Clueless EvoTards Think Natural and Artificial Selection are the Same Process
According to the (clueless) NCSE:
Artificial selection and natural selection are different forms of the same process.
Laughable, but there it is.
1- Natural selection cannot produce a toy poodle, whereas artificial selection has. If they were the same process then natural selection would be able to produce a toy poodle. That goes for any of the dog breeds.
2- Natural selection can undo what artificial selection has wrought. For example take away humans and all dogs will become basically the same in just several generations.
3- With artificial selection there is actually real selecting going on. Natural selection is an oxymoron as no selecting is gong on as NS is a result, an output. Not only that it is very weak:
The Strength of Natural Selection in the Wild:
Natural selection disappears as a biological force and reappears as a statistical artifact. The change is not trivial. It is one thing to say that nothing in biology makes sense except in the light of evolution; it is quite another thing to say that nothing in biology makes sense except in the light of various regression correlations between quantitative characteristics. It hardly appears obvious that if natural selection is simply a matter of correlations established between quantitative traits, that Darwin's theory has any content beyond the phenomenological, and in the most obvious sense, is no theory at all.
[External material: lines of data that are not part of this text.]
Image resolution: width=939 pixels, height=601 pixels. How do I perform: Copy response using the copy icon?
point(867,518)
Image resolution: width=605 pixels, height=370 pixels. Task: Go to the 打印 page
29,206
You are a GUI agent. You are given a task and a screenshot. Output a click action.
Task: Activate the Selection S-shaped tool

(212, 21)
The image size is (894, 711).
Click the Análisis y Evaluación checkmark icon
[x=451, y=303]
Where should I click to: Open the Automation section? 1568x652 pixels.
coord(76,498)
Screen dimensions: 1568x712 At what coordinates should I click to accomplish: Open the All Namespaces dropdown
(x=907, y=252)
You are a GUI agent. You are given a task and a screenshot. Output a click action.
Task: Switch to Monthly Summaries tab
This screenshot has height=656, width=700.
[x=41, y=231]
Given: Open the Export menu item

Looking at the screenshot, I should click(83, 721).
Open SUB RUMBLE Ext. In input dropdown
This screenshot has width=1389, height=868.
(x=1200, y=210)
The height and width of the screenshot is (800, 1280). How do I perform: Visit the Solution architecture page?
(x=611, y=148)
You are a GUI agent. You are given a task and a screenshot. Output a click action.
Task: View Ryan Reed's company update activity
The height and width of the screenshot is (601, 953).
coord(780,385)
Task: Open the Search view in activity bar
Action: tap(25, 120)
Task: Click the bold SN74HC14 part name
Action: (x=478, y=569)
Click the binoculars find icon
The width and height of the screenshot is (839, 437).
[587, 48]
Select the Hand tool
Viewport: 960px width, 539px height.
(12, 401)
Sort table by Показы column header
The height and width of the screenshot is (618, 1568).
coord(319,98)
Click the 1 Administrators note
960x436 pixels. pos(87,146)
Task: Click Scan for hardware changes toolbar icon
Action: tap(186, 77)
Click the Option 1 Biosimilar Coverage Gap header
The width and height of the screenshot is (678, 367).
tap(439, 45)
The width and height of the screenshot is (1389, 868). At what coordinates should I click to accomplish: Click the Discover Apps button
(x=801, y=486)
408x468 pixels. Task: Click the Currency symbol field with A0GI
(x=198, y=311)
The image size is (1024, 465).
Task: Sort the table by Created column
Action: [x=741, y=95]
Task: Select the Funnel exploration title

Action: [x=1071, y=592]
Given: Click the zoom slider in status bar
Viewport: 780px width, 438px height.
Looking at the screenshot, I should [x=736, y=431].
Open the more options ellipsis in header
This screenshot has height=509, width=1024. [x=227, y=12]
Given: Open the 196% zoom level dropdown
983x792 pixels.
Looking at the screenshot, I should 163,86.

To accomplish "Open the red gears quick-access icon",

Be that as it may, the real burden of Kingsolver's study lies in the quantitative conclusions it reaches. Two correlations are at issue. The first is linear, and corresponds to what in population genetics is called directional selection; and the second quadratic, and corresponds either to stabilizing or disruptive selection. These are the cornerstones of the modern hill and valley model of much of mathematical population genetics. Kingsolver reported a median absolute value of 0.16 for linear selection, and a median absolute value of 0.10 for quadratic selection. Thus an increase of one standard deviation in, say, beak finch length, could be expected to change fitness by only 16 percent in the case of linear selection, and 10 percent in the case of quadratic selection. These figures are commonly understood to represent a very weak correlation. Thus if a change in the length of a beak's finch by one standard deviation explains 16 percent of the change in the population's fitness, 84 percent of the change is not explained by selection at all.
The point being when natural selection is observed to do what artificial selection has been doing you can say the are the same process. But until then saying so is just another big fat evotard lie.